Apocalipsis 5:1-14
CUESTIÓN DE ENFOQUE
“…y cantaban un nuevo cántico, diciendo: Digno eres de tomar el libro y de abrir sus sellos; porque tú fuiste inmolado, y con tu sangre nos has redimido para Dios…”
Apocalipsis 5:9
¡Cómo influye en nuestra actitud hacia las cosas la perspectiva o el ángulo desde la cual las miramos! Un ejemplo es el sacrificio de Cristo en la cruz. Al leer los evangelios se destaca la actitud cruel de sus verdugos. Los soldados le hacían reverencia en son de burla. La gente meneaba la cabeza en señal de reprobación. Y los principales sacerdotes hundieron su filosa lengua cuestionando el más grande honor del crucificado: ser el Hijo de Dios.
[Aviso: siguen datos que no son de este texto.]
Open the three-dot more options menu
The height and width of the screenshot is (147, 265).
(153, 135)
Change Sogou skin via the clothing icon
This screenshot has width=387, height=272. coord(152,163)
Esa actitud contrasta con el inmenso valor que en el cielo se le da a ese acontecimiento. El libro de Apocalipsis nos permite un vistazo del trono celestial, donde Cristo, identificado como el Cordero inmolado, se encuentra junto al Padre. Y los ángeles le tributan los más altos honores en virtud de su sacrificio: “El Cordero que fue inmolado es digno de tomar el poder, las riquezas, la sabiduría, la fortaleza, la honra, la gloria y la alabanza” (Ap. 5:12).
A ellos se unen las voces de todo lo creado en todo lugar y en toda lengua, sin que el Padre exprese su desaprobación al escuchar esos cantos. Es él quien más aprecia el sacrificio de su propio Hijo, al cual por amor envió a este mundo. Y no hay cantos ni notas que puedan agotar el significado de este gran evento. Tú también puedes unir tu voz a esa nueva canción.
Señor Jesús, gracias porque tu sacrificio único marca la diferencia en la historia y en mi vida. Te bendigo y adoro. Amén.